> **DATASET RECORDS**
▬▬▬▬▬▬▬▬▬▬

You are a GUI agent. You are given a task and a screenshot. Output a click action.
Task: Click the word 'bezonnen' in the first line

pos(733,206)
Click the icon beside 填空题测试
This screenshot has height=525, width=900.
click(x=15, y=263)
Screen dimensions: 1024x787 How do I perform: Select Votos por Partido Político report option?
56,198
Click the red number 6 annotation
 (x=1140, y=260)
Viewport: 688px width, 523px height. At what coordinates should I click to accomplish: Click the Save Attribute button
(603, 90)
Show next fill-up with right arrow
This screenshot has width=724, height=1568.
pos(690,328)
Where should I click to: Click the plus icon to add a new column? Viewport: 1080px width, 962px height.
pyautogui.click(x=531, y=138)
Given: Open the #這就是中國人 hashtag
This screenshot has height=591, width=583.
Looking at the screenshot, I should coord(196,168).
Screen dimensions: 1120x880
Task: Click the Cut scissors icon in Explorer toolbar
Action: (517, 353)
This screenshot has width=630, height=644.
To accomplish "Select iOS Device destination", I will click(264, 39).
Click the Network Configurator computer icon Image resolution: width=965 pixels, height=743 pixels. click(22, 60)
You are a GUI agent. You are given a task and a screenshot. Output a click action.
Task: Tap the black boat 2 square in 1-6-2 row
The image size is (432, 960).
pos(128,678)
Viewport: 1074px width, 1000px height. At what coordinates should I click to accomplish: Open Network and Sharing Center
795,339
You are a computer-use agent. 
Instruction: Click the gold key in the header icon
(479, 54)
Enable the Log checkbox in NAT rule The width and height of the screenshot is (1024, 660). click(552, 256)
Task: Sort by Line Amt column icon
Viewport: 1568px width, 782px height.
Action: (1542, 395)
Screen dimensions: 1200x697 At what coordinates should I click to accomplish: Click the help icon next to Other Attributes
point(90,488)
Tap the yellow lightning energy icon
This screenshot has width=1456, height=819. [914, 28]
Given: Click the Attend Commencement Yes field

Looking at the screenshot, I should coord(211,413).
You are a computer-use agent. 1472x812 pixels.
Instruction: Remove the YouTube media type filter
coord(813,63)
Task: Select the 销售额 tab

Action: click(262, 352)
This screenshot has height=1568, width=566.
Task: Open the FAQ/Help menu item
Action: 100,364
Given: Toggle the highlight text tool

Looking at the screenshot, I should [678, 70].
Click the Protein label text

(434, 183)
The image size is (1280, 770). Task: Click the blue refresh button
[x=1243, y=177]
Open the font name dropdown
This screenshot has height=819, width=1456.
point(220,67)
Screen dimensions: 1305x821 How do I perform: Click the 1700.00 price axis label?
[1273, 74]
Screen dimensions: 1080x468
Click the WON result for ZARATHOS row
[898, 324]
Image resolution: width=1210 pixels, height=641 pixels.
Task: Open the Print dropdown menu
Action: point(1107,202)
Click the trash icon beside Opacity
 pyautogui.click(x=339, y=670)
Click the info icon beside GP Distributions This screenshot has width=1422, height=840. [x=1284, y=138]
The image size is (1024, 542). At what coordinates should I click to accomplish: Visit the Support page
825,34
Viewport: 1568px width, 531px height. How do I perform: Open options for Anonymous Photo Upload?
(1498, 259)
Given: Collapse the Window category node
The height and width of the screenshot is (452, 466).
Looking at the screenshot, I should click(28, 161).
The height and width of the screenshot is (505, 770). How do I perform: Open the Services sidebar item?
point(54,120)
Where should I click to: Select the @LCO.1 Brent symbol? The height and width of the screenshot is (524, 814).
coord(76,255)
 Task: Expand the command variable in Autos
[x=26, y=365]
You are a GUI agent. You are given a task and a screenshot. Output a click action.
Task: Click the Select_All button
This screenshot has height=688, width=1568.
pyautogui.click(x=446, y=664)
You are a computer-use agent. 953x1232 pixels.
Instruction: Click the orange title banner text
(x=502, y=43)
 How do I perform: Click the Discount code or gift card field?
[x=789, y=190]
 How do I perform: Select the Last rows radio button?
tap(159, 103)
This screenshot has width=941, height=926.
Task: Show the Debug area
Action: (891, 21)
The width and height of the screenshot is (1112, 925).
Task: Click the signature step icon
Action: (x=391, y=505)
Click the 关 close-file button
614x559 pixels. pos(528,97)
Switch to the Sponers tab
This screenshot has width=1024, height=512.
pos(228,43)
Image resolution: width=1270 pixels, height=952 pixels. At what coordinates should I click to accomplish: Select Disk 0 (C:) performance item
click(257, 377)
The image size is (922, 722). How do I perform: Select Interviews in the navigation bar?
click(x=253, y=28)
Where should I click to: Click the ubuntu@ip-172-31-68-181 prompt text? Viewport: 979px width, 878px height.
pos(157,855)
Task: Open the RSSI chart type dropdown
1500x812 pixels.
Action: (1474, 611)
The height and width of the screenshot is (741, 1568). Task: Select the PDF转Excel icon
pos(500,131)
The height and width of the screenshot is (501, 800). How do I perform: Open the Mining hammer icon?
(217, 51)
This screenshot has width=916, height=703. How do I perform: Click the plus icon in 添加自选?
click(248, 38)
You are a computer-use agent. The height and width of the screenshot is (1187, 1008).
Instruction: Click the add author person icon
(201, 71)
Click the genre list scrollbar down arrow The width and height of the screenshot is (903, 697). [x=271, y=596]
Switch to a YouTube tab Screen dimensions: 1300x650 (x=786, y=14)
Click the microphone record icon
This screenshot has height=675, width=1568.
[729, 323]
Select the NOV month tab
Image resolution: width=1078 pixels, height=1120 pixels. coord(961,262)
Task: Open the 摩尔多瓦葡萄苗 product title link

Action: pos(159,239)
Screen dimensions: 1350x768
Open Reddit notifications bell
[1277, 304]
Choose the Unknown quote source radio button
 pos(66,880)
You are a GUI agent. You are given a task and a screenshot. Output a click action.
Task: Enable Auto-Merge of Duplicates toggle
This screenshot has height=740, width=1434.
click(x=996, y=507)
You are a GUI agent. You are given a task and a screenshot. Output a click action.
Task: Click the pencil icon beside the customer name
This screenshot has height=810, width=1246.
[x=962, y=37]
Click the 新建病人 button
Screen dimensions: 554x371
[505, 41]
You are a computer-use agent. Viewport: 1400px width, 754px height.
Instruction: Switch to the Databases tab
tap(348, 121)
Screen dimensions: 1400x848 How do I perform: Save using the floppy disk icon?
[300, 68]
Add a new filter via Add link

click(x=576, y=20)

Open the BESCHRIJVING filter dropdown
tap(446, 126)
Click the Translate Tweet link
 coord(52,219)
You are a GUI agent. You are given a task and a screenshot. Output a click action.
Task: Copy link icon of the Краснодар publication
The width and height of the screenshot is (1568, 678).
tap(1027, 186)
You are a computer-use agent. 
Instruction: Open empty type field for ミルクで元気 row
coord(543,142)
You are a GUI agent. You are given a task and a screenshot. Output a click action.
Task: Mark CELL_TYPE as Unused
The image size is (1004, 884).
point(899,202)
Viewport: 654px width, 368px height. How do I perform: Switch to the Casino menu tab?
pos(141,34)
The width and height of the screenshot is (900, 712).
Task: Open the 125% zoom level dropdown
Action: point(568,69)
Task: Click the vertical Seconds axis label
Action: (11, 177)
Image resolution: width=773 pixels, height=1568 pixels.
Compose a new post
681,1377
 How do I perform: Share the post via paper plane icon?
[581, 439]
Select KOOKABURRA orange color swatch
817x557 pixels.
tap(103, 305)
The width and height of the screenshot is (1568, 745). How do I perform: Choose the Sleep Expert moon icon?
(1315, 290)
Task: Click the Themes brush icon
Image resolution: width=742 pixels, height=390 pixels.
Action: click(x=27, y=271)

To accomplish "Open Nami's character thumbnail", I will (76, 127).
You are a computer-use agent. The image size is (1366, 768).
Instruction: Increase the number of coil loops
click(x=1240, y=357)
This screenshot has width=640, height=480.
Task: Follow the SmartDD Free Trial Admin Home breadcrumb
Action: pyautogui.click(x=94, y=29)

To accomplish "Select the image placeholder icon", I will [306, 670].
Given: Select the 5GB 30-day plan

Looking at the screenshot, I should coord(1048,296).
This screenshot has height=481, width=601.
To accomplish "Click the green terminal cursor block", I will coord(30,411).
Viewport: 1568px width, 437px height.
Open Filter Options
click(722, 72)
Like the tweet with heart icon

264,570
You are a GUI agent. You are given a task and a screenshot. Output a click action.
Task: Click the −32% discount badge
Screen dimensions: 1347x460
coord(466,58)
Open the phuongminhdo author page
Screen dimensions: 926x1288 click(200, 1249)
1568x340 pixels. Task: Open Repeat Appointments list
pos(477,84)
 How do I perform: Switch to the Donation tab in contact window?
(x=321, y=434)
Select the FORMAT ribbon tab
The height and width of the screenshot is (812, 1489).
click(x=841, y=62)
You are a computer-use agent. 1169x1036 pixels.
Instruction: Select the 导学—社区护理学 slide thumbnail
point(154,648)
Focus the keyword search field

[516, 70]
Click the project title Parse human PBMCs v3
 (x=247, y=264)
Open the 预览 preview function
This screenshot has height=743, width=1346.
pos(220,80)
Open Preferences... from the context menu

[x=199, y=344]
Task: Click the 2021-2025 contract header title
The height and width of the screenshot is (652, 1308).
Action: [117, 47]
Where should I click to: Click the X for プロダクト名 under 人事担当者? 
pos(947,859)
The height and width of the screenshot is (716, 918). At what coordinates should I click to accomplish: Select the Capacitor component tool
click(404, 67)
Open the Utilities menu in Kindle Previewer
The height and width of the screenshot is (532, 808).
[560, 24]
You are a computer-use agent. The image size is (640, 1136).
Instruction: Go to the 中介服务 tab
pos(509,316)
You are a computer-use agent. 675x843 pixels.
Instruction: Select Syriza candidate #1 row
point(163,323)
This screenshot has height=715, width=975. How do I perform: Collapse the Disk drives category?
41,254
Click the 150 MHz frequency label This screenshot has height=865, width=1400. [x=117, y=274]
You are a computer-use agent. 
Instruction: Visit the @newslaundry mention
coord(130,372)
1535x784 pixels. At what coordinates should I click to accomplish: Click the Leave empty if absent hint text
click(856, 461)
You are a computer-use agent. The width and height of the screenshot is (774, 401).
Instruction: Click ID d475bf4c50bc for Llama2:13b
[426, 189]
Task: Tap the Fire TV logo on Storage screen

▬▬▬▬▬▬▬▬▬▬

> **WHAT YOU ARE ASKED TO DO**
Word for word, restate the lines of the listing above starting at the line with "Image resolution: width=1270" and ending at the line with "Task: Enable Auto-Merge of Duplicates toggle", and nothing outside them.

> **SOLUTION BELOW**
Image resolution: width=1270 pixels, height=952 pixels. At what coordinates should I click to accomplish: Select Disk 0 (C:) performance item
click(257, 377)
The image size is (922, 722). How do I perform: Select Interviews in the navigation bar?
click(x=253, y=28)
Where should I click to: Click the ubuntu@ip-172-31-68-181 prompt text? Viewport: 979px width, 878px height.
pos(157,855)
Task: Open the RSSI chart type dropdown
1500x812 pixels.
Action: (1474, 611)
The height and width of the screenshot is (741, 1568). Task: Select the PDF转Excel icon
pos(500,131)
The height and width of the screenshot is (501, 800). How do I perform: Open the Mining hammer icon?
(217, 51)
This screenshot has width=916, height=703. How do I perform: Click the plus icon in 添加自选?
click(248, 38)
You are a computer-use agent. The height and width of the screenshot is (1187, 1008).
Instruction: Click the add author person icon
(201, 71)
Click the genre list scrollbar down arrow The width and height of the screenshot is (903, 697). [x=271, y=596]
Switch to a YouTube tab Screen dimensions: 1300x650 (x=786, y=14)
Click the microphone record icon
This screenshot has height=675, width=1568.
[729, 323]
Select the NOV month tab
Image resolution: width=1078 pixels, height=1120 pixels. coord(961,262)
Task: Open the 摩尔多瓦葡萄苗 product title link

Action: pos(159,239)
Screen dimensions: 1350x768
Open Reddit notifications bell
[1277, 304]
Choose the Unknown quote source radio button
 pos(66,880)
You are a GUI agent. You are given a task and a screenshot. Output a click action.
Task: Enable Auto-Merge of Duplicates toggle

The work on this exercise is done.